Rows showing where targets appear
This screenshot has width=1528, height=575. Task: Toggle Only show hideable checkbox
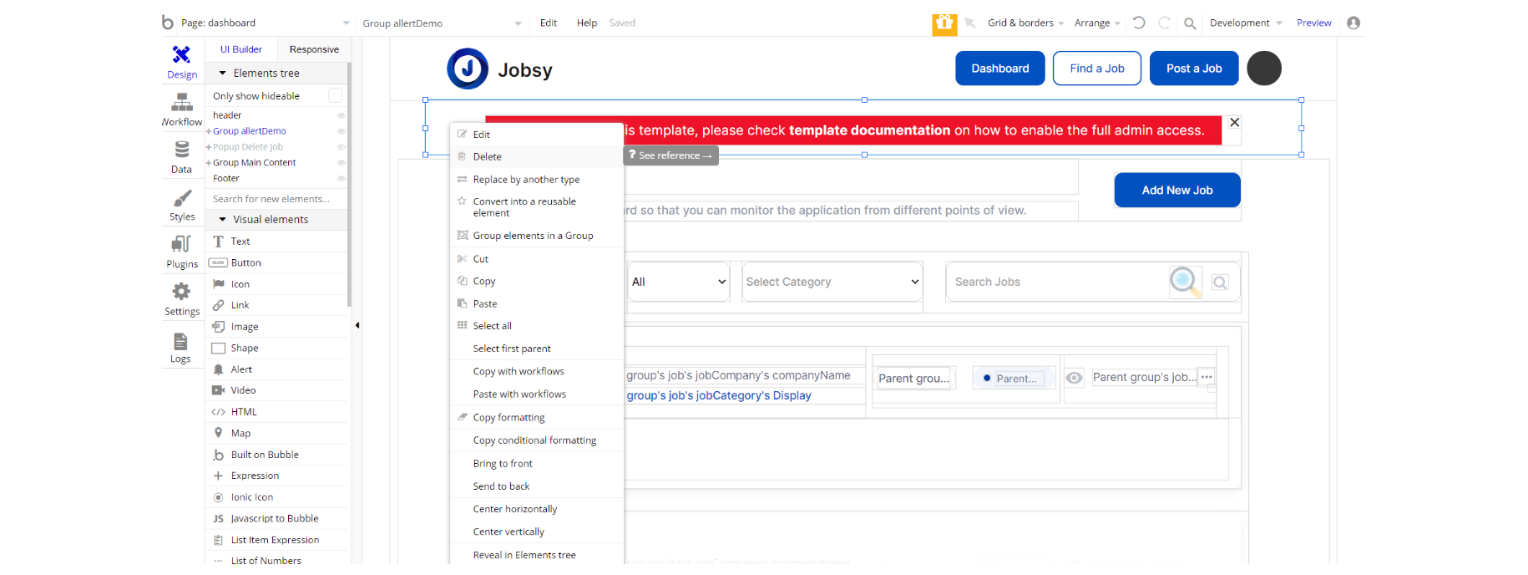(335, 95)
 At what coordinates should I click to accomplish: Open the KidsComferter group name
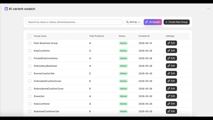[x=42, y=104]
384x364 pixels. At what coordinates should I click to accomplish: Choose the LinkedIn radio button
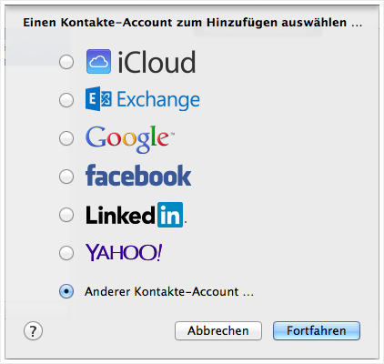coord(66,215)
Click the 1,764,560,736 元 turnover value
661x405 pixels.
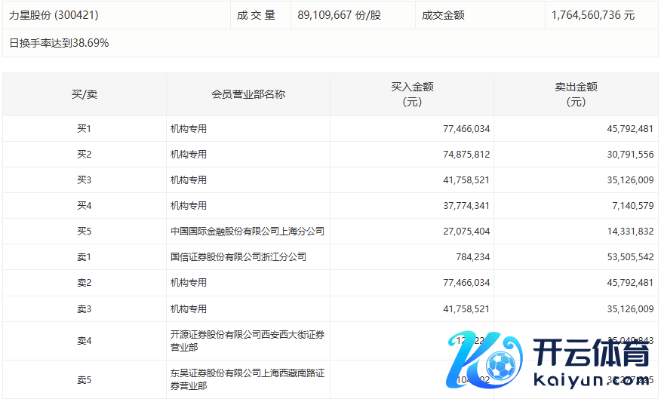pos(592,15)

* [What the exercise asks]: Could you copy every one of the records above word for word, leaving the pictures out?

* [Finished task]:
This screenshot has width=1528, height=575. Task: Toggle Only show hideable checkbox
(335, 95)
 At what coordinates should I click to accomplish: Open the KidsComferter group name
[x=42, y=104]
384x364 pixels. At what coordinates should I click to accomplish: Choose the LinkedIn radio button
coord(66,215)
Click the 1,764,560,736 元 turnover value
661x405 pixels.
pos(592,15)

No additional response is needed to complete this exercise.